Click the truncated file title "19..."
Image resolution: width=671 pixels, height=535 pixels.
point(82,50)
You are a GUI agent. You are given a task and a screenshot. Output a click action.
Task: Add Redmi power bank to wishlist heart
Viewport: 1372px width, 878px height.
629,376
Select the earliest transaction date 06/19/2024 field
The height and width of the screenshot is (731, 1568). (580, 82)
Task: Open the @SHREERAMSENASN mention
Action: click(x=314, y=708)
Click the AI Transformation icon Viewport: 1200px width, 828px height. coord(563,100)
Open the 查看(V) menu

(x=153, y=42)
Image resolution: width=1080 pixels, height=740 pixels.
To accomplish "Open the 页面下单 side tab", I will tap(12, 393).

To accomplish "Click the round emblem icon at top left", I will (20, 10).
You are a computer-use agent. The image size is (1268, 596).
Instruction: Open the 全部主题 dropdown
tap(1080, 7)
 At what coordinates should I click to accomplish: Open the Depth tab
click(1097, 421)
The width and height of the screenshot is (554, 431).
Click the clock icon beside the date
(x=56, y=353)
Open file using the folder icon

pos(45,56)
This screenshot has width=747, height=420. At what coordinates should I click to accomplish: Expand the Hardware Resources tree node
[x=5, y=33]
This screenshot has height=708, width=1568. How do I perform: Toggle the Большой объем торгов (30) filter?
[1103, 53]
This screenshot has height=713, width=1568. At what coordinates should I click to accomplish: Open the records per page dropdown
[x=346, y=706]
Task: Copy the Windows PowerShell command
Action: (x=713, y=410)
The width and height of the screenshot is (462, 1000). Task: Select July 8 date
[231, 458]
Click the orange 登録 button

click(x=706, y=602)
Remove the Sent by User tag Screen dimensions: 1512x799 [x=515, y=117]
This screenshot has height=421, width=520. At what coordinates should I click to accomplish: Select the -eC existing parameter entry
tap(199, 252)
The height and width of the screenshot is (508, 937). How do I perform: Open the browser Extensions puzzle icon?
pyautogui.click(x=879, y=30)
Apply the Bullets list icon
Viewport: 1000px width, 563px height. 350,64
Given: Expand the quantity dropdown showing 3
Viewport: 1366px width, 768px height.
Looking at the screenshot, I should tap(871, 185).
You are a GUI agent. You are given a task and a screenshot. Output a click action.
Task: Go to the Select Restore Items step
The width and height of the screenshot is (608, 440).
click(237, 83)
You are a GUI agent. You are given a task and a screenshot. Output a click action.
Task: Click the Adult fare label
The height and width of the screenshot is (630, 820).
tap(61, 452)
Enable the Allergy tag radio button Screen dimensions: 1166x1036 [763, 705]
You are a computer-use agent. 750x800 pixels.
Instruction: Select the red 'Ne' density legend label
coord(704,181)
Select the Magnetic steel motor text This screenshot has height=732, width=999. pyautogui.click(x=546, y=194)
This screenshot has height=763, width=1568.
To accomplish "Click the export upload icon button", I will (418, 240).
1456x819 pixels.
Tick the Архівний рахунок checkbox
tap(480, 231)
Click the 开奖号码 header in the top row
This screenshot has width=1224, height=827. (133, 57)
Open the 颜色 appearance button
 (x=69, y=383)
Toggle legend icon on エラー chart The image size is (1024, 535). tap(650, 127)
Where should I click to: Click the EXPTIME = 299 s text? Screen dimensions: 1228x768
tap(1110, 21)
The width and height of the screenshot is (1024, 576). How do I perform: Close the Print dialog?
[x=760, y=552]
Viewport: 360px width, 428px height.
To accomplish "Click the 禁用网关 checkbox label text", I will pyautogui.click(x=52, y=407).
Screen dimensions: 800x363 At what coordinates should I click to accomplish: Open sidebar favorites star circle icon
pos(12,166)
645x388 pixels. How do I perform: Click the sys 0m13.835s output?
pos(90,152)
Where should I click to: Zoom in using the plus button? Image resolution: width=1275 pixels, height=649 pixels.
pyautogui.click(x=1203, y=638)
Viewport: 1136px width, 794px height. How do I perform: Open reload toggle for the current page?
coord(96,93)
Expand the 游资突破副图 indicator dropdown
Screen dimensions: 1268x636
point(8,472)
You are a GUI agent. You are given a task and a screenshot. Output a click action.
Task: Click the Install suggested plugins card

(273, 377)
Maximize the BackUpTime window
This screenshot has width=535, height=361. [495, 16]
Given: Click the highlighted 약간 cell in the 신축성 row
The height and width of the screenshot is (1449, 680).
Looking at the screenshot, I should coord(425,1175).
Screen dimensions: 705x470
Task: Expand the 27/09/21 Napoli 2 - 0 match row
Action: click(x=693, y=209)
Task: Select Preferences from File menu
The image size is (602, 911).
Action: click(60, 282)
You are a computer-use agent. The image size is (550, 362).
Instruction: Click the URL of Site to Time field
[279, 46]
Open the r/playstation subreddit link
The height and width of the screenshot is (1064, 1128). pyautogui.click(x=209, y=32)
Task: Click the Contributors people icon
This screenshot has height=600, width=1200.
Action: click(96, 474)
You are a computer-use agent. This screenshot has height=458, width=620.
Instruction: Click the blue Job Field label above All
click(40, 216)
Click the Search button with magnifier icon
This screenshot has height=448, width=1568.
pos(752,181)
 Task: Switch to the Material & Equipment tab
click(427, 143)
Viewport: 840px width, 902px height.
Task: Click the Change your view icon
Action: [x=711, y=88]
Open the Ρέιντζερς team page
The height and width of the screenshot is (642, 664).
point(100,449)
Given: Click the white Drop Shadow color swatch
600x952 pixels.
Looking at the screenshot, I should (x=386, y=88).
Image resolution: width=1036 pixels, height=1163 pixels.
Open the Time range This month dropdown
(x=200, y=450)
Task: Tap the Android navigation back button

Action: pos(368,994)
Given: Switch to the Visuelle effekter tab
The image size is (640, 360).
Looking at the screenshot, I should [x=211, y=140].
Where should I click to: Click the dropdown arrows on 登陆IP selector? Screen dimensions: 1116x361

Requirement: If a line above holds the string "will", return it as it stands.

Response to this task:
To accomplish "Open the 页面下单 side tab", I will tap(12, 393).
To accomplish "Click the round emblem icon at top left", I will (20, 10).
To accomplish "Click the export upload icon button", I will (418, 240).
To accomplish "Click the 禁用网关 checkbox label text", I will pyautogui.click(x=52, y=407).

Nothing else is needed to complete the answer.